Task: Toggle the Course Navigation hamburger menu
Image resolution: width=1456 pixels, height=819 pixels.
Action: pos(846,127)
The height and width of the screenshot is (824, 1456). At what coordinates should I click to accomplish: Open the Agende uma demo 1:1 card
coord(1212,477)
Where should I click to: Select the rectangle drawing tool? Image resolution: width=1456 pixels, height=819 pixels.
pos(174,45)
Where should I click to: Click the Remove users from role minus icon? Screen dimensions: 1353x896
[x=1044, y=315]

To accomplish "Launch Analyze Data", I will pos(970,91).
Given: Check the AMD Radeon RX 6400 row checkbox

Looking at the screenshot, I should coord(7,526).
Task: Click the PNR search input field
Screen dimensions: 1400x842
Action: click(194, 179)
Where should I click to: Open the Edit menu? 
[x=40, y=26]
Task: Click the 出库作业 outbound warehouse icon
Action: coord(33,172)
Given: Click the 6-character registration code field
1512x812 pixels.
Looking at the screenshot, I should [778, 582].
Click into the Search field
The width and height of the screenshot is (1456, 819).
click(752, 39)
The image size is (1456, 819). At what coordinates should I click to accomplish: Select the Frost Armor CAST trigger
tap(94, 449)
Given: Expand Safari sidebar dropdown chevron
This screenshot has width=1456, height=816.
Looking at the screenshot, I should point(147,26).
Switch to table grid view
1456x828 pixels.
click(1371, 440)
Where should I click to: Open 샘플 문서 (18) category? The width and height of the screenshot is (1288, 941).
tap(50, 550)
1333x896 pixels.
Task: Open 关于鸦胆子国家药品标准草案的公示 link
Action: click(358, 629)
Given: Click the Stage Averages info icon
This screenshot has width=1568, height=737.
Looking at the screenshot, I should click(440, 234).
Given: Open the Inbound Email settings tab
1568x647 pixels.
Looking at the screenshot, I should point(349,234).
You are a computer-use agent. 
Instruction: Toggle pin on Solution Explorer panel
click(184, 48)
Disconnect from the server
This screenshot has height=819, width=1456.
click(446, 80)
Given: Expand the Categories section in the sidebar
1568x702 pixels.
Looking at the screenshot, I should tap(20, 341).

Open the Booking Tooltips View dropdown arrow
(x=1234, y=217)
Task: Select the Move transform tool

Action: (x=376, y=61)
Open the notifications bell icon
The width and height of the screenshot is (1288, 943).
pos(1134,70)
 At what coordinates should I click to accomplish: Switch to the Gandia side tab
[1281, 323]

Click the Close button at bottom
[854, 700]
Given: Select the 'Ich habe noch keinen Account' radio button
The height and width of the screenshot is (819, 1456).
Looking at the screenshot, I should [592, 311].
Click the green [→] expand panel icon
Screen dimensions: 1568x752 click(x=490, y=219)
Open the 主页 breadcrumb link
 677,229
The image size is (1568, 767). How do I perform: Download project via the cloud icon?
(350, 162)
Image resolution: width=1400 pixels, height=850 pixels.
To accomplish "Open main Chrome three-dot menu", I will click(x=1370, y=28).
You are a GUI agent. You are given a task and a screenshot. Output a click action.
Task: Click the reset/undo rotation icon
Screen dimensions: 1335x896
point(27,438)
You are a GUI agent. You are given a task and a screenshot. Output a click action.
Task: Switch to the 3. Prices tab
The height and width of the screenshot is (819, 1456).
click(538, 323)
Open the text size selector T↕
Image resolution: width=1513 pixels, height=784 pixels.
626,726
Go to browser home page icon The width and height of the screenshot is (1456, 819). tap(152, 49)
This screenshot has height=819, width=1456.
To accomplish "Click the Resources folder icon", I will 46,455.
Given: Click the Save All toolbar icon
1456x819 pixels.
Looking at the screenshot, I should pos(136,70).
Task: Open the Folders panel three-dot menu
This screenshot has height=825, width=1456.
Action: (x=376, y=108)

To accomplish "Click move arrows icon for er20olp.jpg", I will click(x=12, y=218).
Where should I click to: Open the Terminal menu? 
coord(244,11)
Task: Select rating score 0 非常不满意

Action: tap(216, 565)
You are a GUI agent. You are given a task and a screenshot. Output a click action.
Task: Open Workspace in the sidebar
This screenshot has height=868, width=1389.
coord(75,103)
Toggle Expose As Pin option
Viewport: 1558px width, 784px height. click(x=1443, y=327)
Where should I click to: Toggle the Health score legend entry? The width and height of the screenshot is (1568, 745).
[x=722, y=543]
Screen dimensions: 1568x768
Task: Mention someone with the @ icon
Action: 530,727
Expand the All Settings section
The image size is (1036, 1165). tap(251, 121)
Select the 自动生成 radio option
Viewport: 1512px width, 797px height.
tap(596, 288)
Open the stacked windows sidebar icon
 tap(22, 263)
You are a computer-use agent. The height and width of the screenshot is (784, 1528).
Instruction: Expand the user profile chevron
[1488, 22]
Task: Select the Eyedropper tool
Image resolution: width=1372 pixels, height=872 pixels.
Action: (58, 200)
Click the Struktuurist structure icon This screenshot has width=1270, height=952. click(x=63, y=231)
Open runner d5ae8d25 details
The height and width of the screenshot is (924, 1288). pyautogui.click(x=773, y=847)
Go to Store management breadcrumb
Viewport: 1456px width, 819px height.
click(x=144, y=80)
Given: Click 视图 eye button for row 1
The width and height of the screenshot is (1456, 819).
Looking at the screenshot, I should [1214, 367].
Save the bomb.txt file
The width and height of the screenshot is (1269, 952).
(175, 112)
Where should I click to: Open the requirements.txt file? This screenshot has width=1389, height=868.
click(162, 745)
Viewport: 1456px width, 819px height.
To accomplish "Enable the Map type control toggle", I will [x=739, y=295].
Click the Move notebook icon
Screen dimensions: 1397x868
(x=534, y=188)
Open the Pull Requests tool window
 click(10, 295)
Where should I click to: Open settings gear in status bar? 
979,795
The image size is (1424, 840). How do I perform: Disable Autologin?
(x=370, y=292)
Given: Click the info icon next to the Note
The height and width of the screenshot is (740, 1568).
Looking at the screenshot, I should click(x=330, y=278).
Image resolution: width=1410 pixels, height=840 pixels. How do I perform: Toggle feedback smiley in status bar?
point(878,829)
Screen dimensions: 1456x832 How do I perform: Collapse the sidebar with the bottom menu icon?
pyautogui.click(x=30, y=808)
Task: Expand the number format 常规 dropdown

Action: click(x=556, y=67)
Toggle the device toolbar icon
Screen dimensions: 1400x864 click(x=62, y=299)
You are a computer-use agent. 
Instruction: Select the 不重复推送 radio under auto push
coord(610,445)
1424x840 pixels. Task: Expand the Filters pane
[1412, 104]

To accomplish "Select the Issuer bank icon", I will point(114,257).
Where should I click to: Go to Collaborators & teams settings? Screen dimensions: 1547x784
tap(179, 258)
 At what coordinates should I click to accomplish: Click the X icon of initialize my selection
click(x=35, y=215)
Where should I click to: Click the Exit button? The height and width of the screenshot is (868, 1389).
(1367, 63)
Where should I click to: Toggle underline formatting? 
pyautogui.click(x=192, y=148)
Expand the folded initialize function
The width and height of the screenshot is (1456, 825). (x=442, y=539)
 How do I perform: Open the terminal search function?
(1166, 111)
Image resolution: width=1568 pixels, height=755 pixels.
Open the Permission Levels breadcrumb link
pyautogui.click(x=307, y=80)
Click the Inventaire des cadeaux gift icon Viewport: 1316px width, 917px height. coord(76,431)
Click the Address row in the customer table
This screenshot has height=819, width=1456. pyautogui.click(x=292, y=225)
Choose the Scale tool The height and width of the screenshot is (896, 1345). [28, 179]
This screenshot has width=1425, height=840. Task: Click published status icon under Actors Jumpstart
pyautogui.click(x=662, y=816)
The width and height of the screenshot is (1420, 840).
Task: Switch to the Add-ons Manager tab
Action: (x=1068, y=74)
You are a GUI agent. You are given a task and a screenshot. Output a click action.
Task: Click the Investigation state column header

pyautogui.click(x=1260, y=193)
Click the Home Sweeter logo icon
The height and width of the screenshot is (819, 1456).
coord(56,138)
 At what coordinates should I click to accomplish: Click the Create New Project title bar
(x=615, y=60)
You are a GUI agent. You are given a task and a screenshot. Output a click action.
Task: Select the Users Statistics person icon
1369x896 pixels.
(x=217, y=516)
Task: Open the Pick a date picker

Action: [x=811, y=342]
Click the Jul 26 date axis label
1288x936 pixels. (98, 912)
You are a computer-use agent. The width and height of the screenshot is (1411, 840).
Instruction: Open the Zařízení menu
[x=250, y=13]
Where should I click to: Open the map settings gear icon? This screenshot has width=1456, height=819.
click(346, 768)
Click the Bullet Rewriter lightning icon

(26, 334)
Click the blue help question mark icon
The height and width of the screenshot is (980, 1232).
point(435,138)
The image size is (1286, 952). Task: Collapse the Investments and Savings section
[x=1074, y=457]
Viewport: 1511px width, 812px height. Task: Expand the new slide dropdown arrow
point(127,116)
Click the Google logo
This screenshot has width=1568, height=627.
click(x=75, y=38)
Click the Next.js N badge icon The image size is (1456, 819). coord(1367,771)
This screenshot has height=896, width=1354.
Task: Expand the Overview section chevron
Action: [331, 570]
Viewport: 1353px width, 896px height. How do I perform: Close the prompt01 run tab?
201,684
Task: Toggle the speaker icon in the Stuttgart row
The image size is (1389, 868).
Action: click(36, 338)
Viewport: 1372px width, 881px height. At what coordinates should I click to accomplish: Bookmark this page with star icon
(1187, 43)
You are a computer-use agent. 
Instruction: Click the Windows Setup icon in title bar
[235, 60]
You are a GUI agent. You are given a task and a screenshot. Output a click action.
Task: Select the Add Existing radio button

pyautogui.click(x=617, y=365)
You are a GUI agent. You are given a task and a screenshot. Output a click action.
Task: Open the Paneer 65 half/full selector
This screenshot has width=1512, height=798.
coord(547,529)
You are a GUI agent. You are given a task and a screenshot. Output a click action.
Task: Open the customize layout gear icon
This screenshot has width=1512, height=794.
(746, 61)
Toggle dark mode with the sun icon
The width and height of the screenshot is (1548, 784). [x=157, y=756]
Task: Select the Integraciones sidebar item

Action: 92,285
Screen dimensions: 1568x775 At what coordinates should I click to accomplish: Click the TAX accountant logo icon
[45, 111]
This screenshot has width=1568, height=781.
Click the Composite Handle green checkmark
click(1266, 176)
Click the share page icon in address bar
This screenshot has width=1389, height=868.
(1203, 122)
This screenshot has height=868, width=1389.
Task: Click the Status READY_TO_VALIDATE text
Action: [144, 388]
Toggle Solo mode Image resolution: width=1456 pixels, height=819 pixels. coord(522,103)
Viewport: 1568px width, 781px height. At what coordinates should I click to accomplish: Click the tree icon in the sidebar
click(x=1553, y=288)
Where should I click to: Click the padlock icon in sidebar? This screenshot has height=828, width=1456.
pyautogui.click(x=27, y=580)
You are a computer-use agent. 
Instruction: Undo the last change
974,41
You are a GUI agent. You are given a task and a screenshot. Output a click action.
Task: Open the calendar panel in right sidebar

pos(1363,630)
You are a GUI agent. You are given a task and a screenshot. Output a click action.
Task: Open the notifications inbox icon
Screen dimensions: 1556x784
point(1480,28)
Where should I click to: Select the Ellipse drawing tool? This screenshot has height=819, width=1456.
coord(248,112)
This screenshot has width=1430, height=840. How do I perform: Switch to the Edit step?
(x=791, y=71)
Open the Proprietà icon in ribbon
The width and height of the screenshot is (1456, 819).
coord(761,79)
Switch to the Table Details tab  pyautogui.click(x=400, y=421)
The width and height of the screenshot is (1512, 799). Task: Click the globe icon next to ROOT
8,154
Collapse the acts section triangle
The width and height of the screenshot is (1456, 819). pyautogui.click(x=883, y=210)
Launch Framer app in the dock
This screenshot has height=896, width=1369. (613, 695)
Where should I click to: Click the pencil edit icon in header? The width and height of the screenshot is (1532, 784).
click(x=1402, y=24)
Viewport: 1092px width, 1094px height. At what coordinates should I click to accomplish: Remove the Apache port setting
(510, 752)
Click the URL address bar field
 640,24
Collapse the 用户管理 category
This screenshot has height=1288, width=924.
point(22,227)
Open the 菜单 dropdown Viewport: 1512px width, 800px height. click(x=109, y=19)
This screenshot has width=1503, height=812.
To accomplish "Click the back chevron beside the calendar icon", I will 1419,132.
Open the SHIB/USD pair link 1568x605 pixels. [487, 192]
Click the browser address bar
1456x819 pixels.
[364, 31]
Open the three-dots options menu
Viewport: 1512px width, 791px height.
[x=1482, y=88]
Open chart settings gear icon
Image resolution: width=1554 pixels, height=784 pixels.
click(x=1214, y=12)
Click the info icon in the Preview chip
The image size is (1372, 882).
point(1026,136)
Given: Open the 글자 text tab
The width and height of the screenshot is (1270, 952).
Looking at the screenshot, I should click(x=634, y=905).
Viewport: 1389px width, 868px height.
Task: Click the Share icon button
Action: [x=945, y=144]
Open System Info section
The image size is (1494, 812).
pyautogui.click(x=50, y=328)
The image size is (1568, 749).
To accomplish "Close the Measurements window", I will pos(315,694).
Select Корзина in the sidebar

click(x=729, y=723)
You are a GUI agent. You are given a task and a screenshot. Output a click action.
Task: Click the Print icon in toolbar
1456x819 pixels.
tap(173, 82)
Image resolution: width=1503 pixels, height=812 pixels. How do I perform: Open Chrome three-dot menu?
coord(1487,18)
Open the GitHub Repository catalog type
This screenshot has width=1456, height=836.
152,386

→ Problem to work on
Retype exactly the lines from the start of the entries through the one with "Given: Click the 6-character"; include both ends.

→ Written solution
Task: Toggle the Course Navigation hamburger menu
Image resolution: width=1456 pixels, height=819 pixels.
Action: pos(846,127)
The height and width of the screenshot is (824, 1456). At what coordinates should I click to accomplish: Open the Agende uma demo 1:1 card
coord(1212,477)
Where should I click to: Select the rectangle drawing tool? Image resolution: width=1456 pixels, height=819 pixels.
pos(174,45)
Where should I click to: Click the Remove users from role minus icon? Screen dimensions: 1353x896
[x=1044, y=315]

To accomplish "Launch Analyze Data", I will pos(970,91).
Given: Check the AMD Radeon RX 6400 row checkbox

Looking at the screenshot, I should coord(7,526).
Task: Click the PNR search input field
Screen dimensions: 1400x842
Action: click(194, 179)
Where should I click to: Open the Edit menu? 
[x=40, y=26]
Task: Click the 出库作业 outbound warehouse icon
Action: coord(33,172)
Given: Click the 6-character registration code field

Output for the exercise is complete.